One day in late spring I was sitting in my office when a colleague walked in for a scheduled meeting to discuss a business project. This was just a few days after Holt USA told me that my search was impossible. She came in, shut the door, sat down, and then told me that she was adopting a baby and would be taking some time off once she actually got the baby. She had not known that I was adopted, nor had I known that she was adopting. We exchanged some surprise over this. I was very curious to hear how the agency was preparing her for life with an adopted child because I was developing a theory that the agencies are more interested in placing the babies than they are in preparing the adoptive parents to meet the uncommon challenges of raising an adopted child. She told me a few of the difficulties she had encountered, one of which was meeting the birth mother (hers was a domestic adoption). I told her I couldn’t even imagine doing that. She said that it had been, at times, very emotional. I started to tell her my story—that I was searching for my birth mother—but I only got halfway through the sentence before I started to cry. I was thinking about her meeting her baby’s birth mother, and of that birth mother saying goodbye to her baby, and then of my own birth mother, somewhere in Pohang, Korea, some 45 years ago, saying goodbye to me. And now, here I was, in my own halting quest to find her, deliberately searching for her at this point. We sat there for a moment, in silence, while I got myself together. Then we scheduled another time to discuss the business we had never gotten around to discussing.

Back at work in my office.
In reflecting on all this, I think that I escaped the emotional turmoil in Korea because I had suffered the emotional turmoil before going to Korea. For me, I believe it was the act of going to Korea that allowed me to close down that part of my life. Hence, the splintering of Sohn Soon from Erica Lee Moffett.

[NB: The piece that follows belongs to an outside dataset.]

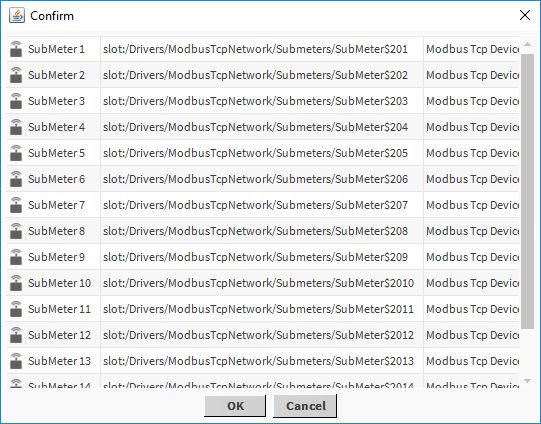Screen dimensions: 541x424
Task: Click the device icon next to SubMeter 5
Action: point(16,153)
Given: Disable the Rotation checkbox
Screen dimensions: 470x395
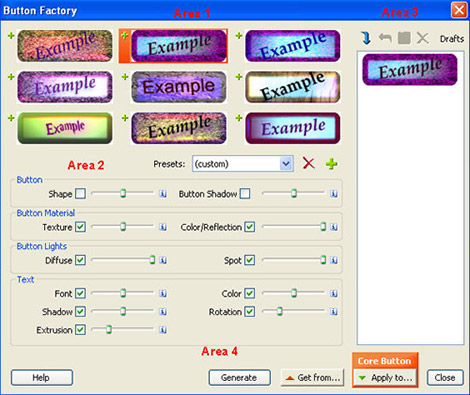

It doesn’t mean I never think about my birth family anymore. In fact, oddly, I think about them even more now (perhaps because I am able to think about it without the same amount of emotional pain). I still have all the same questions about who she was, why I came into existence, and what she and my father were like. But now I don’t feel that not knowing will kill me, something which I had felt for most of my life. And I no longer feel that the loss of my birth mother is overwhelming, something also, that I had felt for most of my life. This is a good thing. But at the same time, I am also sad about the closure. I still grieve, now in the most abstract sense, for her.